Figlio di un bancario (di centro destra) e nipote di un bagnino, De Pascale comincia a vivere l’attivismo ai tempi del Liceo Righi di Cesena. E lo fa insieme a un suo grande amico: l’attuale sindaco di Cesena, Enzo Lattuca.

Inizia a fare politica vera nella sua Cervia, dove già giovanissimo gli viene affidato l’assessorato al Turismo che da quelle parti vuol dire essere un gradino sotto al sindaco. Ma è chiaro che a quel ragazzo, con la “s” romagnolissima e la battuta pronta, il ruolo sta stretto. E la sua ascesa sembra senza ostacoli, almeno fino a una notte del 2011, quando a 25 anni la sua Alfa si schianta per un colpo di sonno mentre torna a casa dopo un appuntamento elettorale. Aveva appena accompagnato a casa quella che sarebbe diventata sua moglie: Laura Casadio, oggi avvocata, figlia dell’allora presidente della provincia di Ravenna Claudio Casadio. Le sue condizioni sono disperate. Ma De Pascale ce la fa. Per anni porta sul corpo, con una evidente zoppìa, i segni di quello schianto. Sul volto li porta ancora, e nell’anima - dirà lui stesso in diverse interviste - esiste un prima e un dopo. De Pascale intanto diventa segretario provinciale del partito e riveste quel ruolo, nel novembre del 2015, quando un altro incidente scuote Ravenna. A perdere la vita è Enrico Liverani, giovane candidato scelto dal Pd per la carica di sindaco. I due sono molto legati. De Pascale non sognava certo di fare il primo cittadino di una città così chiusa e complessa, ma non ha scelte. Si prende le sue responsabilità, vince e, soprattutto, studia. Perché all’inizio i ravennati lo chiamano il “cervese” e non è proprio un vezzo affettuoso. Lui lo avverte ma non si scoraggia, anzi.

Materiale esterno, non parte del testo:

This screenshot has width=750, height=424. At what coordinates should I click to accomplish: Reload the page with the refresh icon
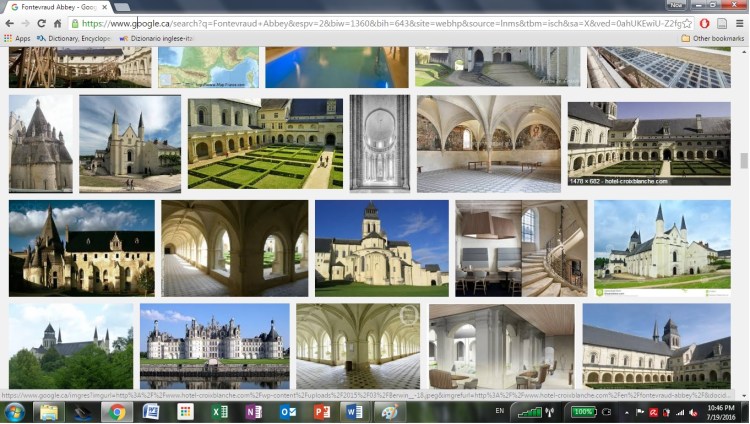tap(41, 23)
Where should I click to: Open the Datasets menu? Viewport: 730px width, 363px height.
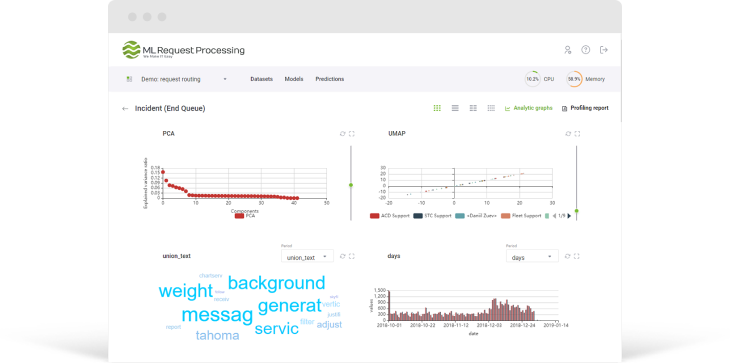point(262,79)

«I primi due mesi mi addormentavo guardando lo stradario di Ravenna - confessa a un giornalista - ero terrorizzato dal non conoscere le strade e fare gaffes». L’ inizio non è facile. A una presentazione del Ravenna Calcio, al “cervese” appena eletto, un tifoso allo stadio gli urla “Tornatene al Manuzzi”. Lui si avvicina e gli chiede: “Scusa, ma che ti ho fatto?” E il tifoso gli risponde «Niente, io ti ho pure votato, sono di sinistra, ma sei nato a Cesena». Cinque minuti di faccia a faccia e fanno pace. Prove tecniche di campo largo.

Ci sono però due eventi con cui il “cervese” riesce a entrare in sintonia con una città refrattaria ai sentimentalismi. Il primo è la pandemia; quando si dimostra fermo ma empatico nel guidare i cittadini. Il secondo è l’alluvione; quando evita il peggio con scelte coraggiose, ricordate recentemente anche da Prodi.

Il suo capolavoro politico è invece il rigassificatore. Che riesce a realizzare a tempo record, mantenendo buoni i rapporti con Verdi, sinistra e Cinque Stelle. E’ evidente che il vero De Pascale è più politico che amministratore e infatti, quando Bonaccini vola a Bruxelles, il suo nome spunta fuori in maniera fisiologica. Sul piatto mette l’età, il campo largo e le sue capacità di tessitore, maturate dopo inizi in cui appariva più aggressivo.

Il Pd gli dà fiducia, al resto ci pensa la fidata consigliera Manuela Rontini che gli cura la campagna, con un occhio a Roma e i piedi ben piantati in Emilia Romagna. Da oggi il presidente è lui. Il “cervese”. E come dicono in queste ore a Ravenna con un filo di orgoglio: «Abbiamo ancora un presidente ravennate».